Several very important countries will hold elections next year. Their results hold enormous geopolitical consequences.
United States


The United States will hold its presidential election on November 5th, as well as elections for all 435 seats in the House of Representatives and 34 of the seats in the Senate. Several states will also hold gubernatorial and mayoral elections.
As of writing, it looks pretty likely that the presidential election will feature the same major party candidates as the 2020 election, with Joe Biden representing the center-left Democratic Party and Donald Trump representing the right wing Republican party. Candidates need 270 electoral votes to win, which are “points” roughly allotted to states based on population.
Since the 2020 election, many forces have changed the American political landscape. First of all, the Supreme Court struck down Roe v. Wade, a legal precedent protecting the right to abortion in all fifty states. Roughly half of the states have created new restrictions on abortion, including more than ten with total bans. Democrats, a mostly pro-choice party, used this issue to outperform in the 2022 midterm elections.
The economy has done decently well under Joe Biden. GDP growth was higher than in Trump’s and Obama’s presidential terms, and unemployment in the US reached the lowest level in decades. However, at the same time, inflation became the highest in over forty years, reaching over eight percent.
Other issues like immigration (particularly at the Southern Border), healthcare, guns and mass shootings, as well as Trump’s many criminal charges will shape the outcome of the 2024 election.
As far as the House of Representatives, Democrats have fought hard against the gerrymandering of Republican congressional districts, and have made political maps more in their favor in states like Alabama and New York. In 2022, Republicans only won a four seat majority, and Democrats could easily flip it in the next election.
The Senate is currently controlled by the Democratic party, but with only a one seat majority, as well as having many Democratic seats up for election in traditionally Republican-voting states, Republicans could easily flip the chamber.

United Kingdom
Rishi Sunak, the current prime minister of the United Kingdom, has indicated that next general election will be held sometime in the end of 2024. Sunak’s Conservative Party is trying to delay the next election as long as possible to get a more favorable result: the left leaning Labour party currently commands a twenty point lead in the polls.


Conservatives have been in power since the 2010 election.
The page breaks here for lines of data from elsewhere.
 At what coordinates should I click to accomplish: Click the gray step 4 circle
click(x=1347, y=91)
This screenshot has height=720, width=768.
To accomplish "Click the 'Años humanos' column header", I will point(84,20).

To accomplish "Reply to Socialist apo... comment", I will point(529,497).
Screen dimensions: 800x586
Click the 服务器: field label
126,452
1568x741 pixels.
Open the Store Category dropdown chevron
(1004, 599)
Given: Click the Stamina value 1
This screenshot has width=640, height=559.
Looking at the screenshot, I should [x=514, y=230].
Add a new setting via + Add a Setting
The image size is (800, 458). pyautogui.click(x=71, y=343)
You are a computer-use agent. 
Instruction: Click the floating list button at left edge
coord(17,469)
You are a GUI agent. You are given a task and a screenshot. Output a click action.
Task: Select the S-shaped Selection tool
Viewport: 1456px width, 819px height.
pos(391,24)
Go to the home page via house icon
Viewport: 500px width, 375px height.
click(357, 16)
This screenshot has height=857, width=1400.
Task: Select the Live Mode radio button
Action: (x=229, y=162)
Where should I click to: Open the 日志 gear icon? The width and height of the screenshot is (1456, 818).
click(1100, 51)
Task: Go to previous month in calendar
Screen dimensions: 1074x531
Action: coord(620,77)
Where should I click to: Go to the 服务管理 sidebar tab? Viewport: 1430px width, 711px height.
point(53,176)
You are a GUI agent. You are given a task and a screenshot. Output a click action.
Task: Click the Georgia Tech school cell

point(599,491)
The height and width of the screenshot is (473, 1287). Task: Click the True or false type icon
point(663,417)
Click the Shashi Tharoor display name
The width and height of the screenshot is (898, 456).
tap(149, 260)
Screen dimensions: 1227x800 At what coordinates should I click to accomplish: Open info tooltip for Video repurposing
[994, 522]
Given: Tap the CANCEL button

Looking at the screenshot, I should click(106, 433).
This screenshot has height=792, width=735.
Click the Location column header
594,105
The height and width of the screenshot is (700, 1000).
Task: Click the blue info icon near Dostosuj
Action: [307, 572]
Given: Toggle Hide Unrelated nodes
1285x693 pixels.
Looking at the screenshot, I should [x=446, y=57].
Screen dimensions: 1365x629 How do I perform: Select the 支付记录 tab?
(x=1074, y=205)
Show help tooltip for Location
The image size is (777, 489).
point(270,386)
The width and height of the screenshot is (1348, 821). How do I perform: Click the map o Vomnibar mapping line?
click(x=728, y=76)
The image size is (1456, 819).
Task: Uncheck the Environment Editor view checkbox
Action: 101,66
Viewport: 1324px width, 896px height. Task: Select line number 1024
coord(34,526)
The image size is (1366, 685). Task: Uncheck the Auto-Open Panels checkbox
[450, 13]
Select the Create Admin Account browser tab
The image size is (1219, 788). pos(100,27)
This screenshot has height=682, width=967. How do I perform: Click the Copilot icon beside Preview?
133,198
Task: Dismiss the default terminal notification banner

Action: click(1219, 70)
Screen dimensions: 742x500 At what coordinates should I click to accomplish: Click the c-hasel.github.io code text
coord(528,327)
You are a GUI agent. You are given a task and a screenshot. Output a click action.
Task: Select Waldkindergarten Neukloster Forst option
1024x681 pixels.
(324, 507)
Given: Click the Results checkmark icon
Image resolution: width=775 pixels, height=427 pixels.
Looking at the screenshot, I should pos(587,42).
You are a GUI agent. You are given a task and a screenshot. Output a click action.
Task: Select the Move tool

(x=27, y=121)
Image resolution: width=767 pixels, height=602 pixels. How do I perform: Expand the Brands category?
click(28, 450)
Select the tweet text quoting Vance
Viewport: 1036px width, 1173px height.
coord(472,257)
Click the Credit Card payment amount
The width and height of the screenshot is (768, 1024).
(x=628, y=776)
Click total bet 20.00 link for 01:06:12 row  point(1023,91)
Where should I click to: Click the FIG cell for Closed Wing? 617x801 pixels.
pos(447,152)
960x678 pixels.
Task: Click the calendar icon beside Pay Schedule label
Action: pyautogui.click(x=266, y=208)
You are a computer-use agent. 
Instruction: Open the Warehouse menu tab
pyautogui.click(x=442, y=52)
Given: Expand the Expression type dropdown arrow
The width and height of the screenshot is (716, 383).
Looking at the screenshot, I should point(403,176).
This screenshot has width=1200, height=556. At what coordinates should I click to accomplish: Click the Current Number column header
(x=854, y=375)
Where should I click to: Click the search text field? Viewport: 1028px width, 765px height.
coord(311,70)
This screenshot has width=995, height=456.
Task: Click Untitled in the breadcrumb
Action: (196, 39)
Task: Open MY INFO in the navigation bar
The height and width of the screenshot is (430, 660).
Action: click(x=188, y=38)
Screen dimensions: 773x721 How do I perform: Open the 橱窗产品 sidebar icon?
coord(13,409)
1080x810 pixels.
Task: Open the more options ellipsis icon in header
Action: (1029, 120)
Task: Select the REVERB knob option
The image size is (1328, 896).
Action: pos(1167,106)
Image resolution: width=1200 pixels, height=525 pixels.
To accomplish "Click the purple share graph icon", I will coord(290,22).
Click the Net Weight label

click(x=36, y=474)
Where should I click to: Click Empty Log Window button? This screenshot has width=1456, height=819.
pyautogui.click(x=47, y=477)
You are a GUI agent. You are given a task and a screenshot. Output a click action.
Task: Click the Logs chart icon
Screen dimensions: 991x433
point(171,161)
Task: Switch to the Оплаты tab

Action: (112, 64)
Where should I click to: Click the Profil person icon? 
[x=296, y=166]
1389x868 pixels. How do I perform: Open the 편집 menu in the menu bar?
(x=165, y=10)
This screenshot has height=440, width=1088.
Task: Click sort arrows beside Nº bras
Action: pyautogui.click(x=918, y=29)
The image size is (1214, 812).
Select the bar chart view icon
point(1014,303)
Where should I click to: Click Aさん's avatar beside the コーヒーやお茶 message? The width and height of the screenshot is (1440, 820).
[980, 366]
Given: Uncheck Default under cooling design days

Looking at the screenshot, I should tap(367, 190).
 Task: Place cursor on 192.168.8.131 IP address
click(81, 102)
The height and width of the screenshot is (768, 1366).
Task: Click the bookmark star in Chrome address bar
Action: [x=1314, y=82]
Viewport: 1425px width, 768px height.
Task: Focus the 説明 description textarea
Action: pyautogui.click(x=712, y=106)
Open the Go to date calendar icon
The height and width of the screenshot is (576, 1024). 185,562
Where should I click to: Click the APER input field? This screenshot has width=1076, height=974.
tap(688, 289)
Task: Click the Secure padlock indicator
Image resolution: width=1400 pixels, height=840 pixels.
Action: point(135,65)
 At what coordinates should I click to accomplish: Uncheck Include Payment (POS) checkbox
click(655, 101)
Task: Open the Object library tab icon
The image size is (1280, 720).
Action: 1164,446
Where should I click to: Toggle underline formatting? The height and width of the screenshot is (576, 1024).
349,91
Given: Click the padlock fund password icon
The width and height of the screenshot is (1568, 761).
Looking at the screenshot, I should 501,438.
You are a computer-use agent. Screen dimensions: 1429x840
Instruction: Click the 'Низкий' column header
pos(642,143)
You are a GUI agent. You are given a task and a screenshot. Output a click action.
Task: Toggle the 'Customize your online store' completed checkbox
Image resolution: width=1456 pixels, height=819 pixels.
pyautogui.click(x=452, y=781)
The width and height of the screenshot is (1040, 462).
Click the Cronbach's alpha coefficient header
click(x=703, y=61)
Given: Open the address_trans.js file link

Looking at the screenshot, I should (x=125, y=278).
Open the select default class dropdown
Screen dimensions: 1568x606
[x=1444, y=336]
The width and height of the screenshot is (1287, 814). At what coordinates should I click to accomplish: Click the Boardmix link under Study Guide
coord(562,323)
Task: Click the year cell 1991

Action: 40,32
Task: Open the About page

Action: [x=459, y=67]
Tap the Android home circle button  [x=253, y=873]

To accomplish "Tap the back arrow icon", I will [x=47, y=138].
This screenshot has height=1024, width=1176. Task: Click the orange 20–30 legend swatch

Their reign has seen five prime ministers – David Cameron, Theresa May, Boris Johnson, Liz Truss, and Rishi Sunak. In 2022 alone, there were three different prime ministers.
The most defining event of the decade-plus of Conservative rule was Brexit. In 2016, UK voters narrowly voted to leave the European Union. By leaving the world’s largest single market, the Britain’s economy has stagnated and the island has entered recession. It has the highest inflation rate in the G7, and the lowest GDP growth of any major European power, including internationally sanctioned Russia.
With its post-pandemic recovery, energy prices have soared, housing has become more and more unaffordable, and wages have not caught up with inflation: in fact the average Briton is now poorer than the average Pole.
All major political parties have ruled out joining the EU, but since the Liberal Democrats announced their agenda to rejoin to the EU customs union, their candidates have increased in the polls. This week, Labour and the Lib Dems flipped two out of three Conservative held seats in a special election, a bleak sign for the Conservative party.

Mexico
Mexico’s 2018 election was a landslide for Andrés Manuel López Obrador’s left wing MORENA party. With a near 70% approval rating, AMLO’s party is likely to win another huge victory next summer. Presidential elections come every five years, and presidents are inelligible to run for a second term. MORENA has two candidates with a resonable change of getting the party’s nomination in September – Claudia Sheinbaum Pardo Marcelo Luis Ebrard Casaubón. Sheinbaum is the current mayor of Mexico City while Ebrard is the former secretary of foreign affairs.